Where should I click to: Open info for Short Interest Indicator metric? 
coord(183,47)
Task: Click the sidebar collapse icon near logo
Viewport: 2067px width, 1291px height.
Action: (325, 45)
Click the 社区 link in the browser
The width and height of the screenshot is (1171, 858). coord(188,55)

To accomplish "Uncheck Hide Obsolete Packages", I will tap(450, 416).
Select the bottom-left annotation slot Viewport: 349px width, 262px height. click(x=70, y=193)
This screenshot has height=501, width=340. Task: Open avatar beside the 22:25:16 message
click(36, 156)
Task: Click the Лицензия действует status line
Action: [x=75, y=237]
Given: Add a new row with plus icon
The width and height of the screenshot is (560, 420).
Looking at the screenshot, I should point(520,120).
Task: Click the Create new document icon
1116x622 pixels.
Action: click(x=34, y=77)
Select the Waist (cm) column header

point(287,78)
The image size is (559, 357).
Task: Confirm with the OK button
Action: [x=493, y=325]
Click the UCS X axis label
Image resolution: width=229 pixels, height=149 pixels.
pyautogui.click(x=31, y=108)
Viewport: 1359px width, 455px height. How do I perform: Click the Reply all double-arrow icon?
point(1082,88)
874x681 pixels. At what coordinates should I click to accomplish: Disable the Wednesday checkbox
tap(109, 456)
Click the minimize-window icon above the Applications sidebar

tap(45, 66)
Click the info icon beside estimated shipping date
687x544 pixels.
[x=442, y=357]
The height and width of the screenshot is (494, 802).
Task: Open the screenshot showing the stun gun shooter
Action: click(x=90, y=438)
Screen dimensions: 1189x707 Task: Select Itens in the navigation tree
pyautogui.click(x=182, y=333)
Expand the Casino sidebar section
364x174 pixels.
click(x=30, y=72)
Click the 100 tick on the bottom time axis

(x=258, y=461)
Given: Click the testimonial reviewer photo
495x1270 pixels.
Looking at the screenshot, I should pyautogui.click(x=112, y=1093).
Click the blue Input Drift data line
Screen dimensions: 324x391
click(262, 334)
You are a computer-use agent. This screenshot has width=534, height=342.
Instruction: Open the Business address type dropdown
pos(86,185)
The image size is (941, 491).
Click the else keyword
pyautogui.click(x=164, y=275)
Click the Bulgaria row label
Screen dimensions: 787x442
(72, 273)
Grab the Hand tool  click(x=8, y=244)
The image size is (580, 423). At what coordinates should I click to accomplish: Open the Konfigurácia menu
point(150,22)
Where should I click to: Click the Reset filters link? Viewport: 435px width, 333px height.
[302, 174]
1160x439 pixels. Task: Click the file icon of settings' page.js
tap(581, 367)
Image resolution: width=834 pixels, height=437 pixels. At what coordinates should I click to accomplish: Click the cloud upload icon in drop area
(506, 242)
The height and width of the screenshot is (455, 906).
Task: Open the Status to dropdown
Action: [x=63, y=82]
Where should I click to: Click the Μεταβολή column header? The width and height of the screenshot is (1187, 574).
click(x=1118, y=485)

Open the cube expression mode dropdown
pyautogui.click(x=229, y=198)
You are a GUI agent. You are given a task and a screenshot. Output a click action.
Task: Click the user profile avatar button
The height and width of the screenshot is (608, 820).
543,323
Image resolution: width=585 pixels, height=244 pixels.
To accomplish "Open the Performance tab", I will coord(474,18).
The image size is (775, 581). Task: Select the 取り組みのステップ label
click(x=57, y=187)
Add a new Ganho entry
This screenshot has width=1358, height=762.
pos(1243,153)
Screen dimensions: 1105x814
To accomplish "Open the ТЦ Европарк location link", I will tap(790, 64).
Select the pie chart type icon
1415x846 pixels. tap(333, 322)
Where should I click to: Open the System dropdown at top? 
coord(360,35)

Exercise description
Every line from the top of the material through the line containing "Select the bottom-left" must be transcribed exactly, and no other line may appear.

Response to the task
Where should I click to: Open info for Short Interest Indicator metric? 
coord(183,47)
Task: Click the sidebar collapse icon near logo
Viewport: 2067px width, 1291px height.
Action: (325, 45)
Click the 社区 link in the browser
The width and height of the screenshot is (1171, 858). coord(188,55)

To accomplish "Uncheck Hide Obsolete Packages", I will tap(450, 416).
Select the bottom-left annotation slot Viewport: 349px width, 262px height. click(x=70, y=193)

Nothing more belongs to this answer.